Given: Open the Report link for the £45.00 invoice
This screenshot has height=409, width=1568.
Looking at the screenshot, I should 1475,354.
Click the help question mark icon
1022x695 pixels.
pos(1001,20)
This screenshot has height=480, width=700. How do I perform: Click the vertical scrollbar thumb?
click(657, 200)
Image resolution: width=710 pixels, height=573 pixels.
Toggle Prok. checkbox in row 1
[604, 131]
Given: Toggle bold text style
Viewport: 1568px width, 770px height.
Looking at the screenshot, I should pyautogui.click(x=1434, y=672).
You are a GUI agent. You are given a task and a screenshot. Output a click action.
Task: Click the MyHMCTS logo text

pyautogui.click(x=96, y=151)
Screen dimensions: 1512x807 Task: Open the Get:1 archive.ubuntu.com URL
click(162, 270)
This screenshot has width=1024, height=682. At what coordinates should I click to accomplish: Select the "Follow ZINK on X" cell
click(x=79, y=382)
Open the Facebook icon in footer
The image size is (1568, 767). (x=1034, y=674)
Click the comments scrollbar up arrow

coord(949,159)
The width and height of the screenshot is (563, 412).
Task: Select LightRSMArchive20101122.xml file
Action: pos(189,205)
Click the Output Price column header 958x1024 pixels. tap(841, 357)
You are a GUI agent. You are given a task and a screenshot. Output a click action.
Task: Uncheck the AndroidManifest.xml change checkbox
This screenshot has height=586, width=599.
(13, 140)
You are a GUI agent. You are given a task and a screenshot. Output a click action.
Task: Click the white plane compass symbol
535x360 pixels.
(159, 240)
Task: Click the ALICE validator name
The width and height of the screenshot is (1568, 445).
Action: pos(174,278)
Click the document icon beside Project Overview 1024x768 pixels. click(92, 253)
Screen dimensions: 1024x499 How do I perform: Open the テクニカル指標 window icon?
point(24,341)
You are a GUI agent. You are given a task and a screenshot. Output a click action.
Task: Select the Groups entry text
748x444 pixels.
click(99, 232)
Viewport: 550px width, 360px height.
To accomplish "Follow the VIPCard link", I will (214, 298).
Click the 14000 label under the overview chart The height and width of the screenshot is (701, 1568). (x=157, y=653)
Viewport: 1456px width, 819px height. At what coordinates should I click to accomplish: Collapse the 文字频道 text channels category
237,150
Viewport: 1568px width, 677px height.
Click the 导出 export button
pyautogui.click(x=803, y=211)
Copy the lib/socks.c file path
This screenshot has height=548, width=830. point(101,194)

# What the exercise asks
Render the lines of the listing as a JSON list of strings, one string per line and blank lines omitted, starting with the line that contains "Click the Output" and running through the end of the listing.

# Complete output
[
  "Click the Output Price column header 958x1024 pixels. tap(841, 357)",
  "You are a GUI agent. You are given a task and a screenshot. Output a click action.",
  "Task: Uncheck the AndroidManifest.xml change checkbox",
  "This screenshot has height=586, width=599.",
  "(13, 140)",
  "You are a GUI agent. You are given a task and a screenshot. Output a click action.",
  "Task: Click the white plane compass symbol",
  "535x360 pixels.",
  "(159, 240)",
  "Task: Click the ALICE validator name",
  "The width and height of the screenshot is (1568, 445).",
  "Action: pos(174,278)",
  "Click the document icon beside Project Overview 1024x768 pixels. click(92, 253)",
  "Screen dimensions: 1024x499 How do I perform: Open the テクニカル指標 window icon?",
  "point(24,341)",
  "You are a GUI agent. You are given a task and a screenshot. Output a click action.",
  "Task: Select the Groups entry text",
  "748x444 pixels.",
  "click(99, 232)",
  "Viewport: 550px width, 360px height.",
  "To accomplish \"Follow the VIPCard link\", I will (214, 298).",
  "Click the 14000 label under the overview chart The height and width of the screenshot is (701, 1568). (x=157, y=653)",
  "Viewport: 1456px width, 819px height. At what coordinates should I click to accomplish: Collapse the 文字频道 text channels category",
  "237,150",
  "Viewport: 1568px width, 677px height.",
  "Click the 导出 export button",
  "pyautogui.click(x=803, y=211)",
  "Copy the lib/socks.c file path",
  "This screenshot has height=548, width=830. point(101,194)"
]